V) Compute P(B=5 | A=10)
VI) Compute P(B <= 5) and P(A <= 10)
VII) Compute P(B=5 | A <= 10)
VIII) Compute P(A+B=5) and P(A+B = 10)
IX) Compute P(A+B <= 5) and P(A+B <= 10)
X) Compute P(A+B <= 5 | A+B <= 10)
XI) Compute E(A+B)

Answer 1

Solution : There is a box with space for 16 items. Let A denote the number of things that
are type one and B the number of things that are type two. Assume that A and B are independent
random variables. Assume that all possible (a,b) pairs are equally likely.

Here we can see that,

A={1,2,3,..... ,16}

B={1,2,3,4......,16}

There can be 1 to 16 things of type A

and 1 to 16 things of type B

I) How many possible pairs (a,b) are there?
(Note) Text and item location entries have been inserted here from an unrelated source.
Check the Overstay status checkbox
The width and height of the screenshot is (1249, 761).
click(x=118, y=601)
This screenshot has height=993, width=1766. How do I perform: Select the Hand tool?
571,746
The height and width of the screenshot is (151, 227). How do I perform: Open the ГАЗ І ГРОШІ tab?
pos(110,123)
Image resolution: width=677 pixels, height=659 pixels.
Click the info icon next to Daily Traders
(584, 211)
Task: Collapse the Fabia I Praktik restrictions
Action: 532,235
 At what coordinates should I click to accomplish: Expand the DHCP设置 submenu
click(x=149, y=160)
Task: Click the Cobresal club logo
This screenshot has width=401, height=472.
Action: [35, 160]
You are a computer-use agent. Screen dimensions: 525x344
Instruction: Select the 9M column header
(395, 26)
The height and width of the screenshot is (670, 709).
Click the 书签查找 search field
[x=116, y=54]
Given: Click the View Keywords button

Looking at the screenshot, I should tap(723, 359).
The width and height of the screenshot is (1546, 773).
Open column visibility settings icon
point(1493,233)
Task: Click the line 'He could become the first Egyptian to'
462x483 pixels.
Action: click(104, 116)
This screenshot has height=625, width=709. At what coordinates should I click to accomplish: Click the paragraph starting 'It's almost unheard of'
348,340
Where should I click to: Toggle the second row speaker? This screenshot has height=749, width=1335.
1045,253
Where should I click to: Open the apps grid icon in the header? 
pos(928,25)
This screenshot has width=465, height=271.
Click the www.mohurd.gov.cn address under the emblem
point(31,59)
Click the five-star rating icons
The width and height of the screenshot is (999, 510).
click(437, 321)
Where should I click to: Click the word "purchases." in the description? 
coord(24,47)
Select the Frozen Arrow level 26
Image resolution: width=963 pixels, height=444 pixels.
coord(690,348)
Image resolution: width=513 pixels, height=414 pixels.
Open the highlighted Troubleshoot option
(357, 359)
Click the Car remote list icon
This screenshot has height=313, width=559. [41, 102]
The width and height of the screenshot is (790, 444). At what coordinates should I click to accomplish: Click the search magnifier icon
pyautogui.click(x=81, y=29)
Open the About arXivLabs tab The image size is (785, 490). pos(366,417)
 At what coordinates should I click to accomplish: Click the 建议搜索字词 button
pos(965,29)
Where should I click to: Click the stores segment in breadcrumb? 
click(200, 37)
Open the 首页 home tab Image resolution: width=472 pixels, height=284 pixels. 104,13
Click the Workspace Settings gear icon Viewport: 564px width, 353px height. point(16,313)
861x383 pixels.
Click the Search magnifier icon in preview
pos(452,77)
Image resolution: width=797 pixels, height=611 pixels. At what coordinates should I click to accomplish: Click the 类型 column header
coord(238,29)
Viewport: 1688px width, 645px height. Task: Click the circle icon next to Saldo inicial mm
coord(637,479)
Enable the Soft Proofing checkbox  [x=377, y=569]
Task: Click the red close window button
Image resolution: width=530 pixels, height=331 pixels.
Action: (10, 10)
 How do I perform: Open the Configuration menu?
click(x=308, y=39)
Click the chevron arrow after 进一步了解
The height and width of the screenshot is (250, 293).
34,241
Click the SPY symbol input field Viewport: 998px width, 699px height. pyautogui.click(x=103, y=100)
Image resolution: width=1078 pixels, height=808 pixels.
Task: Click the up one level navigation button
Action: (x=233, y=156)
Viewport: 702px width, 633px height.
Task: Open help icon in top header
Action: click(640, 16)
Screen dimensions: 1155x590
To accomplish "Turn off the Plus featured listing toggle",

Its given that , all possible (a,b) pairs are equally likely.

let us consider ( 1 thing of A 15 things of B ), (2 thing of A 14 things of B ) and so on ...

There is space for 16 items does not mean that A + B =16 compulsarily

Hence we need to consider each and every possibility. We are assuming that box is not empty. Hence (0,0) pair will not come into picture.

(0,1),(0,2) ,(0,3),...(0,16) total= 16 pairs

(1 ,0), (1,1) , (1,2) ,.... (1,15) total = 16 pairs

(2,0) ,(2,1),(2,2),........(2,14) Total 15 pairs

(3,0),(3,1),.......(3,13) total 14 pairs up to

(15,0),(15,1) total 2 pairs

(16,0) 1 pair

Crriying on we get total pairs as

Total = 16+16+15+14+..........+2 +1

= 152

II) Which event is more likely {A = 1} or {B = 0}?
Justify your answer.

P(B=0) = 16 / 152

= 0.1052

P(A=1) = 16 / 152

=0.1052

Here {A=1} and { B= 0} are both equally likely.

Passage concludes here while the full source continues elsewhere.